| AVS 58th Annual International Symposium and Exhibition | |
| Plasma Science and Technology Division | Thursday Sessions |
| Session PS-ThP |
| Session: | Plasma Science and Technology Poster Session |
| Presenter: | Borislav Dolinaj, Impedans Ltd., Ireland |
| Authors: | B. Dolinaj, Impedans Ltd., Ireland D. Gahan, Impedans Ltd., Ireland P. Scullin, Impedans Ltd., Ireland D. O' Sullivan, Impedans Ltd., Ireland MB. Hopkins, Impedans Ltd., Ireland V. Milosavljevic, NCPST Dublin City University, Ireland S. Daniels, NCPST Dublin City University, Ireland |
| Correspondent: | Click to Email |
Microwave plasma sources are widely used in industrial plasma processing devices for their favorable characteristics. In particular, electron cyclotron resonance (ECR) reactors offer a number of desirable characteristics for plasma etching and deposition, including higher plasma density, lower ion energy, lower pressure operation, and higher uniformity compared with the conventional radio frequency (RF) type plasmas. ECR devices designed for commercial use usually provide the user with very limited access for controlling and characterizing the plasma conditions.
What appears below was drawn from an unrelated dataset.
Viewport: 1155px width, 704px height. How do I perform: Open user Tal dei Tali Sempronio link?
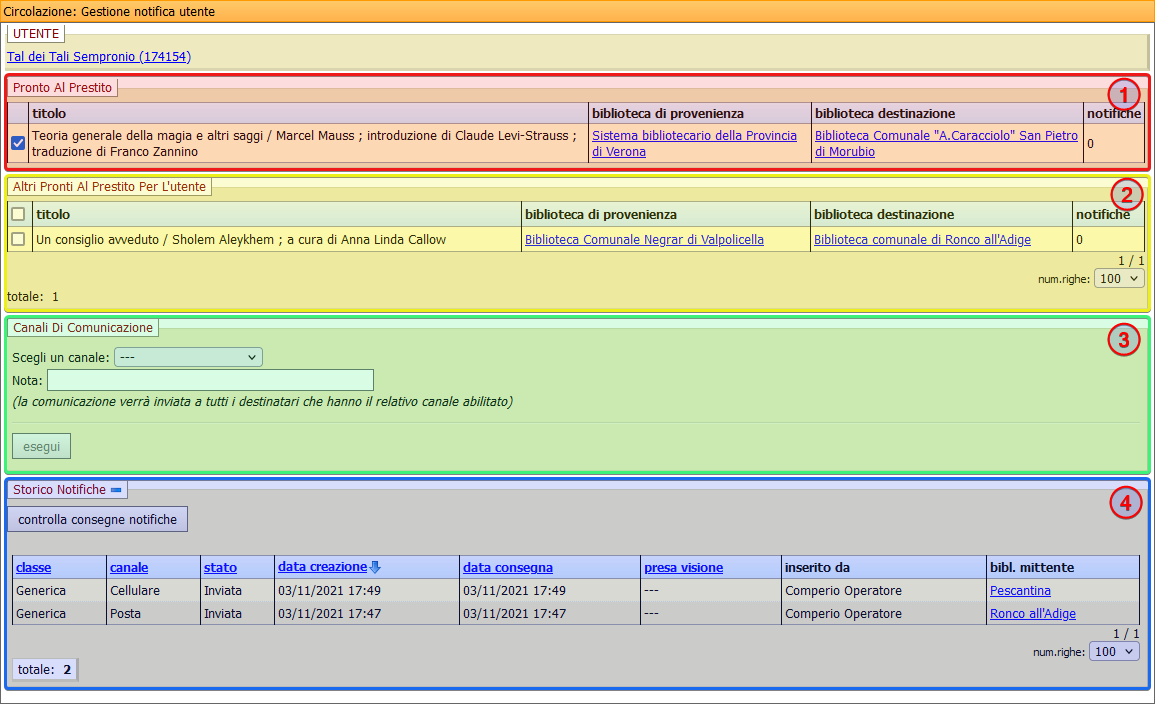[x=98, y=57]
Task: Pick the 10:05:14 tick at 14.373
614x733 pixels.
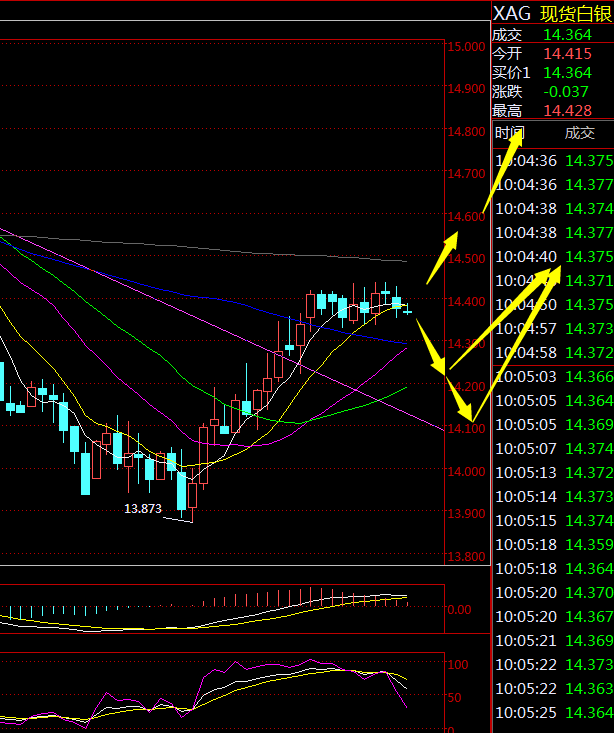Action: [x=552, y=496]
Retarding field energy analyzers (RFEAs) are generally used to measure the ion energy distribution function (IEDF) at electrically grounded surfaces. An RFEA can also be used to measure IEDFs at the surface of radio-frequency (RF) driven electrodes by electrically isolating it from the ground reference. The RFEA then “follows” the RF bias without disturbing it. Using the same principle, but applying grid bias signals of opposite polarity, one can also measure the electron energy distribution function (EEDF) at the surface of RFEA. From the measured IEDFs and EEDFs it is possible to calculate the respective ion and electron flux and energy. These quantities are key parameters in plasma surface processing. Therefore, the metrological capabilities of the RFEA together with its non-perturbing in situ operation makes it a convenient diagnostic tool for characterizing plasmas in devices like ECR etching reactors.
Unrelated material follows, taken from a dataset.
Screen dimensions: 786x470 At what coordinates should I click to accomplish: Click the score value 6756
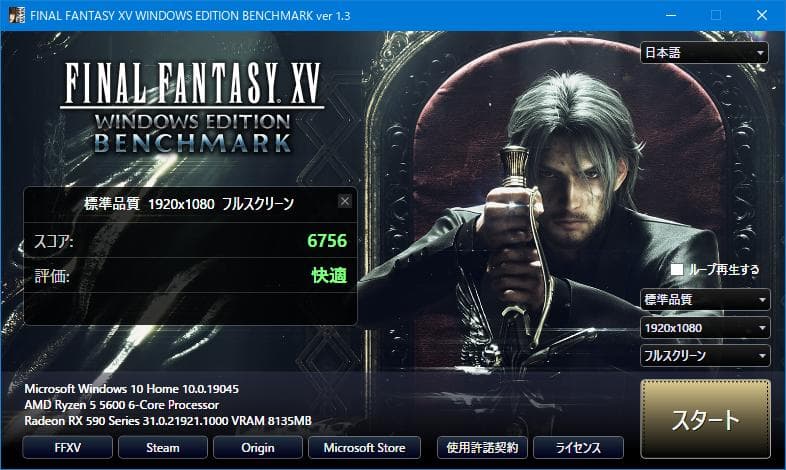tap(327, 241)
In this work we present IEDF measurements at the surface of an RF driven electrode using a RFEA installed in an industrial ECR etching reactor. The RFEA is mounted at the RF biased electrode (on which the SiO2 wafer is mounted) and is connected through high input impedance low pass filters to the ground referenced grid bias signals. The RFEA installation does not require any modifications to the reactor since the signal cabling is taken out to atmosphere through an existing unused port located in the vacuum pump tunnel. The discharge control parameters were varied as follows; pressure 5 to 20 mTorr, flow rate 10 to 50 sccm of pure argon and oxygen, microwave input power 750 to 1500 W, RF input power 0 to 250W, and a variety of magnetic field profiles. The radial location of RFEA has also been varied. The measured fluxes and energy distribution of the ions and electrons impacting the wafer surface are presented and discussed.